REQUIRED ACTION
For each line in the data below that has the word "panel", copy that line.

EXTRACTED RECORDS
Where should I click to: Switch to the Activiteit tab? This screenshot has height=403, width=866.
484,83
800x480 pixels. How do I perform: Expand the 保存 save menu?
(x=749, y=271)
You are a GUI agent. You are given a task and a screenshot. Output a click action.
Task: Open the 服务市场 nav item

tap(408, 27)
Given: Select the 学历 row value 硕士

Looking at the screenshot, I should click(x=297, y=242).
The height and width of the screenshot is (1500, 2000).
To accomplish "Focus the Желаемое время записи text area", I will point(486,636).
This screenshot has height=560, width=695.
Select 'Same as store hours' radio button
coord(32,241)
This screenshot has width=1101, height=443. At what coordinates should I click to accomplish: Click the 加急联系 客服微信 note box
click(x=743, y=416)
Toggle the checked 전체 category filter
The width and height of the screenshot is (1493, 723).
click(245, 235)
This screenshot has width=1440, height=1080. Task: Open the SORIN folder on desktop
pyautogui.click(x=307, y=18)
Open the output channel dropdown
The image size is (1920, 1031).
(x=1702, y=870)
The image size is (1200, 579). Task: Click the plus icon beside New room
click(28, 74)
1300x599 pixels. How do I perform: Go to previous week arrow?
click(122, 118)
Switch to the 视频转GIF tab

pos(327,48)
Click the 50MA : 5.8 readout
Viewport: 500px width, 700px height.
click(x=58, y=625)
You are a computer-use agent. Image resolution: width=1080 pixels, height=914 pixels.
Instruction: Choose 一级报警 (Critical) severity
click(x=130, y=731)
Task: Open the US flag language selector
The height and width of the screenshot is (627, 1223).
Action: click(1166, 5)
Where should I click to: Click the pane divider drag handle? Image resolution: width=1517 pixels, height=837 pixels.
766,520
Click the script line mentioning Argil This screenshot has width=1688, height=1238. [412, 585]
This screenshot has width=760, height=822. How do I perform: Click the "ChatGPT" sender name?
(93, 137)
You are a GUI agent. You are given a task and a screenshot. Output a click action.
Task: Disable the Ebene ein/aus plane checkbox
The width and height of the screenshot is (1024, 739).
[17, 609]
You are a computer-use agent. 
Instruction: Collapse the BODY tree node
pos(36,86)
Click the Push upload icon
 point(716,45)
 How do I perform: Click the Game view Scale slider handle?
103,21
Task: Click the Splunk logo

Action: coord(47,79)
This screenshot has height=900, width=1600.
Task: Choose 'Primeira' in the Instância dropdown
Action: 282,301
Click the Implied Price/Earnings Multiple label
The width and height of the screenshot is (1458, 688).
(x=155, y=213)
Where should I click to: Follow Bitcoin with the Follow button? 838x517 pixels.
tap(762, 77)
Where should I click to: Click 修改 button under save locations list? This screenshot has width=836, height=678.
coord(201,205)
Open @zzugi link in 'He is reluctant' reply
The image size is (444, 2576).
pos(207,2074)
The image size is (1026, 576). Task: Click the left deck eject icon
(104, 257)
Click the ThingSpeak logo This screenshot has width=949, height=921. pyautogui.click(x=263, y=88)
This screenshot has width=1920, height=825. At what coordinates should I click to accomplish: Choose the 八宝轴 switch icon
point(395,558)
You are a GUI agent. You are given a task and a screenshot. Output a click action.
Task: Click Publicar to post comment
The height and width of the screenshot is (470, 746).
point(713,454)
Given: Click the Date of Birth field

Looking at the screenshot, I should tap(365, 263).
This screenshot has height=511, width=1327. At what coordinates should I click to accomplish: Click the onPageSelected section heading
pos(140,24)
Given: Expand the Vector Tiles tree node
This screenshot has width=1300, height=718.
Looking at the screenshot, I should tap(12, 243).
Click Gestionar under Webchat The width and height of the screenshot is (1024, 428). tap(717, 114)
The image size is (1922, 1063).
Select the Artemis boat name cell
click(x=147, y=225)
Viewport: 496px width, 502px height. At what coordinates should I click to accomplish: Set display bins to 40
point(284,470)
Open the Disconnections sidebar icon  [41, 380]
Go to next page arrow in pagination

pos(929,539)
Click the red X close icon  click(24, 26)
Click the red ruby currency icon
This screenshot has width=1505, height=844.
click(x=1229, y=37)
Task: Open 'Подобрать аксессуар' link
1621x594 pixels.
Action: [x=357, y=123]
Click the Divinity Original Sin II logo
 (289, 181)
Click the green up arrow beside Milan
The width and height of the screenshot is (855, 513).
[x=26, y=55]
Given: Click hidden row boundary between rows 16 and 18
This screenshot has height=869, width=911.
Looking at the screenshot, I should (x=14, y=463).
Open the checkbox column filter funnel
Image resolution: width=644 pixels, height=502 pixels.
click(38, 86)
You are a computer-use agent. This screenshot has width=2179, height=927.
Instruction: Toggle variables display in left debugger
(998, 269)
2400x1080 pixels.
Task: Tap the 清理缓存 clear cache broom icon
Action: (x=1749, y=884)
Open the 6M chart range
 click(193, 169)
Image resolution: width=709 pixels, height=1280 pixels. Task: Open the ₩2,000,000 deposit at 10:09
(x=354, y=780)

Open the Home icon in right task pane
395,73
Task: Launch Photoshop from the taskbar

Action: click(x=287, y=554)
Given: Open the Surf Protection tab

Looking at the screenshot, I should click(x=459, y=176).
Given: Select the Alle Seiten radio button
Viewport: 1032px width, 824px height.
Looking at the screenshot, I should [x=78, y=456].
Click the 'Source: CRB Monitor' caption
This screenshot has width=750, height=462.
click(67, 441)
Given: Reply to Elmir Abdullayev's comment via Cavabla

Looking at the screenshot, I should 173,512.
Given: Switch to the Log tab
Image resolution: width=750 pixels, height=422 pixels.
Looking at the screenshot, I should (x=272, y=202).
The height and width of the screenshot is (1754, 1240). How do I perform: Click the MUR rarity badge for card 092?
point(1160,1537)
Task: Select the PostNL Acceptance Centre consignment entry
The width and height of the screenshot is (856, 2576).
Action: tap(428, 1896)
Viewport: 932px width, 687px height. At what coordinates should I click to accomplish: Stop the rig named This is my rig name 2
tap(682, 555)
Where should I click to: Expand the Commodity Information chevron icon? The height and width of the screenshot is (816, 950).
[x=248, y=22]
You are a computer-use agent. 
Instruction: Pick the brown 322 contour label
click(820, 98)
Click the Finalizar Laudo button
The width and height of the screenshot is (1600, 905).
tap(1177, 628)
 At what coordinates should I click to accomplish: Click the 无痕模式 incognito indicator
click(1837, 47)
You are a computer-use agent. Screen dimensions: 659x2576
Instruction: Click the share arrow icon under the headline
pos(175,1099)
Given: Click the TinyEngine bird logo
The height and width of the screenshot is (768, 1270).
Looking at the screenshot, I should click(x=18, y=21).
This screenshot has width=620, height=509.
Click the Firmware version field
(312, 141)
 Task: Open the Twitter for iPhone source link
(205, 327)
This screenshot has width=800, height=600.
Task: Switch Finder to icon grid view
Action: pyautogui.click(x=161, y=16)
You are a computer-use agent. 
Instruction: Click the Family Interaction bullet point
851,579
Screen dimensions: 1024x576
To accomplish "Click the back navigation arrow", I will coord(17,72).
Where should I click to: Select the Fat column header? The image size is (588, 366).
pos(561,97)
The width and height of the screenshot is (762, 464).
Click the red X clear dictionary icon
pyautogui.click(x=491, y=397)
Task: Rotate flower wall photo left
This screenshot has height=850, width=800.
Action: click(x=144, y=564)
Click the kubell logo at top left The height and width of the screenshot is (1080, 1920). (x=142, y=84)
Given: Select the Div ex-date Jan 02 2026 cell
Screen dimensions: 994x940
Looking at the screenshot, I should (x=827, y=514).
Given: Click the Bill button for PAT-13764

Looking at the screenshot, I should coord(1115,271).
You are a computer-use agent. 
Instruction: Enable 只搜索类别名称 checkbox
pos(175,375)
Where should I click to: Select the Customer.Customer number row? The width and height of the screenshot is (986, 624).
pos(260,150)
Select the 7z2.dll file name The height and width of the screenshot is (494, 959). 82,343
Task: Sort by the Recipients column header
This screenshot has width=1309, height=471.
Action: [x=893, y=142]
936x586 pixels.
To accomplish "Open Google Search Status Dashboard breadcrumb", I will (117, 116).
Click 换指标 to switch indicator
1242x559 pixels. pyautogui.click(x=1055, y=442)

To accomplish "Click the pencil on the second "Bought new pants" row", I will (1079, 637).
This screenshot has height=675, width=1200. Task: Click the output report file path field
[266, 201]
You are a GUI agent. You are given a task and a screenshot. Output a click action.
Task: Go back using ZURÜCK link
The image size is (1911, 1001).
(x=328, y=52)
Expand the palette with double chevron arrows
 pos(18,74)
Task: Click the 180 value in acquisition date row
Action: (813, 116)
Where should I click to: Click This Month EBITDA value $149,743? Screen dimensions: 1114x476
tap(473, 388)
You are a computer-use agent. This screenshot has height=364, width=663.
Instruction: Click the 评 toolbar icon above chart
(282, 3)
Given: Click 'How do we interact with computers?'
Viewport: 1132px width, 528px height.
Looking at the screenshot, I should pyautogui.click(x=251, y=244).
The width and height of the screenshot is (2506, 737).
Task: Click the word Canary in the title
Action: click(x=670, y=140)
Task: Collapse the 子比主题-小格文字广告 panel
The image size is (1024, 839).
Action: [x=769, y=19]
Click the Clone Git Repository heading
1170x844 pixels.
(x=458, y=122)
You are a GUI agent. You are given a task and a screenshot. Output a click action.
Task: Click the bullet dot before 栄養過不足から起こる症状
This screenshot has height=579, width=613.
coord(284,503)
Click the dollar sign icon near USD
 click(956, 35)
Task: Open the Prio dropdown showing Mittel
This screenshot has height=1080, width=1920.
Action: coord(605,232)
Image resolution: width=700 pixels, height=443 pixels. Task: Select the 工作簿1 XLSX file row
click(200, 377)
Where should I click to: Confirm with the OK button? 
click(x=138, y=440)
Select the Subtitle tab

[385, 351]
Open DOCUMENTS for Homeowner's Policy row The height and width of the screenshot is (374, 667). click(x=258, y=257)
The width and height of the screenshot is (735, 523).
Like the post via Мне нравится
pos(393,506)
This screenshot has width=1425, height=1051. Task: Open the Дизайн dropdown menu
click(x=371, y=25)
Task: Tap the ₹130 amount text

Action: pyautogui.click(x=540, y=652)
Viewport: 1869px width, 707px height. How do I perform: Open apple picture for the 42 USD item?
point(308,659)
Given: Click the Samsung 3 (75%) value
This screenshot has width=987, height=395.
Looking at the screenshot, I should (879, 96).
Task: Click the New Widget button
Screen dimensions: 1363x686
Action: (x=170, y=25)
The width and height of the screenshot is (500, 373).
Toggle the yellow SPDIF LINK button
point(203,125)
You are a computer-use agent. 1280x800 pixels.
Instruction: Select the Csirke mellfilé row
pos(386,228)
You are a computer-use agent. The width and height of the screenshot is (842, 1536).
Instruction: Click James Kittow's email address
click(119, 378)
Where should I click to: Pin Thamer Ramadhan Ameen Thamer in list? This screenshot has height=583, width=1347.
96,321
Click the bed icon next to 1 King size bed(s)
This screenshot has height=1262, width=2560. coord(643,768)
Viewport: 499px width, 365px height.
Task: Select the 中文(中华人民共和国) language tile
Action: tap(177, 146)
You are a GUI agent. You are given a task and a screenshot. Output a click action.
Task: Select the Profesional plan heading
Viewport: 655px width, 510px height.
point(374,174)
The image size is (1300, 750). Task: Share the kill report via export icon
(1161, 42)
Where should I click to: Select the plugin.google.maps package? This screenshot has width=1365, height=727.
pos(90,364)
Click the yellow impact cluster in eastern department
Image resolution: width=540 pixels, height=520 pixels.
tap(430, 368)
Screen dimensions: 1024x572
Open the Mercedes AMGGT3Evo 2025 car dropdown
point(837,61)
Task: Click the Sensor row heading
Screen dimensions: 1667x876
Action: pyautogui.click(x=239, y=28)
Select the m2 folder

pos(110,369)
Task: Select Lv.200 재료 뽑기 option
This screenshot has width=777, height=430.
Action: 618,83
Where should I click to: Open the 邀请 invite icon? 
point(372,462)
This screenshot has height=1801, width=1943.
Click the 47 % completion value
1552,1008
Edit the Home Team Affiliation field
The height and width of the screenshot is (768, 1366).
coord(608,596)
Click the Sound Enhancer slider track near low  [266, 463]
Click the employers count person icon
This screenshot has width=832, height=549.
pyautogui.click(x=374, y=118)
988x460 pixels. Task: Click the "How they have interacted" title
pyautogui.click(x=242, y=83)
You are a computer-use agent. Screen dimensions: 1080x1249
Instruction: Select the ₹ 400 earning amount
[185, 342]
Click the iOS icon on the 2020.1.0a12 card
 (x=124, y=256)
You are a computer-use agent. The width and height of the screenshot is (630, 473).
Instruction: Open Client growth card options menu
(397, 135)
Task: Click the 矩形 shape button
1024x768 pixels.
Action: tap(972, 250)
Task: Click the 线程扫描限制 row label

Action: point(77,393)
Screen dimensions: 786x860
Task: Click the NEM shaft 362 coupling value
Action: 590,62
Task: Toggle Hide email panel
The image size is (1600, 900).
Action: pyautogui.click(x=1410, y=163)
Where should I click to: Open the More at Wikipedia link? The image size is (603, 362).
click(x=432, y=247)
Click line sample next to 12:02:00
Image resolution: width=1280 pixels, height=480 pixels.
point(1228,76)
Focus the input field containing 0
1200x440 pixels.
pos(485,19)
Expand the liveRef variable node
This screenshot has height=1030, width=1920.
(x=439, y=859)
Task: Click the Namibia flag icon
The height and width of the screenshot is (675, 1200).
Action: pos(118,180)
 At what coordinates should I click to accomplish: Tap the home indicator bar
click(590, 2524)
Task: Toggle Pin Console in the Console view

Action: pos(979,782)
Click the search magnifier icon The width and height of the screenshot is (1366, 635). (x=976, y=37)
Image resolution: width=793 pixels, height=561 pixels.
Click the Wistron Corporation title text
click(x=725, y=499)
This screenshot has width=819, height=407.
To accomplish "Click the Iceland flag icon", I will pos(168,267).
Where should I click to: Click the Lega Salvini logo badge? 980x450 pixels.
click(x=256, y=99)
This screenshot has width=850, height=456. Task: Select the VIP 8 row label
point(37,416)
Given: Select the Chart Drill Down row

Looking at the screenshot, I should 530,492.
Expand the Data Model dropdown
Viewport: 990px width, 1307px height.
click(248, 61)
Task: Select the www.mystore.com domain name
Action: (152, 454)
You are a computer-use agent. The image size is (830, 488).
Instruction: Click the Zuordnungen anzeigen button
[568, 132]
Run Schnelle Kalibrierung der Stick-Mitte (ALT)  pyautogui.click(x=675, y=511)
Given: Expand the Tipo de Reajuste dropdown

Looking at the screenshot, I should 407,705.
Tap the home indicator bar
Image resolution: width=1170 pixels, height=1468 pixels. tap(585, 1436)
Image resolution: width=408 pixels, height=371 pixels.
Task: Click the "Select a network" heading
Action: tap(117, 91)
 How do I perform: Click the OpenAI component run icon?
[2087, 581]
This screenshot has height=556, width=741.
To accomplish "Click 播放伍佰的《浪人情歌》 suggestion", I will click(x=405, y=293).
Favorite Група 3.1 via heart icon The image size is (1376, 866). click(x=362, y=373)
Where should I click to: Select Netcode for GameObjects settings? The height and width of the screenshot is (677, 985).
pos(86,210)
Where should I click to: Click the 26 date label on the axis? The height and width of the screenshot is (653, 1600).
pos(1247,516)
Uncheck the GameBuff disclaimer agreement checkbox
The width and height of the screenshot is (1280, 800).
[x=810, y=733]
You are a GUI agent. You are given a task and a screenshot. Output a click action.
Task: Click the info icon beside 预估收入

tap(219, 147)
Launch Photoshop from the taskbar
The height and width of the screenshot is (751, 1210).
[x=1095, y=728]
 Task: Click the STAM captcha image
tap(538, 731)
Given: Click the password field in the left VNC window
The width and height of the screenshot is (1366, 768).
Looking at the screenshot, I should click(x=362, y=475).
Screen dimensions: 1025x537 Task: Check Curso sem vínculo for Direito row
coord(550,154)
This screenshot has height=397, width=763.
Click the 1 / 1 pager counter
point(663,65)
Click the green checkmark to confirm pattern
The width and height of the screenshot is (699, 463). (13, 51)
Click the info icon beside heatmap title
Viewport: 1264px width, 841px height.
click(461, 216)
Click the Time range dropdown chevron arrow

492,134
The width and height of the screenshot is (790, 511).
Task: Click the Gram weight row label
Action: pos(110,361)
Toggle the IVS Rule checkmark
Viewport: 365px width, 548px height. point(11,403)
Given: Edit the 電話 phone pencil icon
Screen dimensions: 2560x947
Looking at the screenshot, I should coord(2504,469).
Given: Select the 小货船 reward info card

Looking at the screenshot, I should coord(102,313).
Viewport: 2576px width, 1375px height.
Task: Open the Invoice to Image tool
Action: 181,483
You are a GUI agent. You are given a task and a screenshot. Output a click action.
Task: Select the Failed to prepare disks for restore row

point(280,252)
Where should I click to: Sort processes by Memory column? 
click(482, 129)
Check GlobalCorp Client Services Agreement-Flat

RESULT OF THIS EXERCISE
Task: Collapse the 子比主题-小格文字广告 panel
Task: Toggle Hide email panel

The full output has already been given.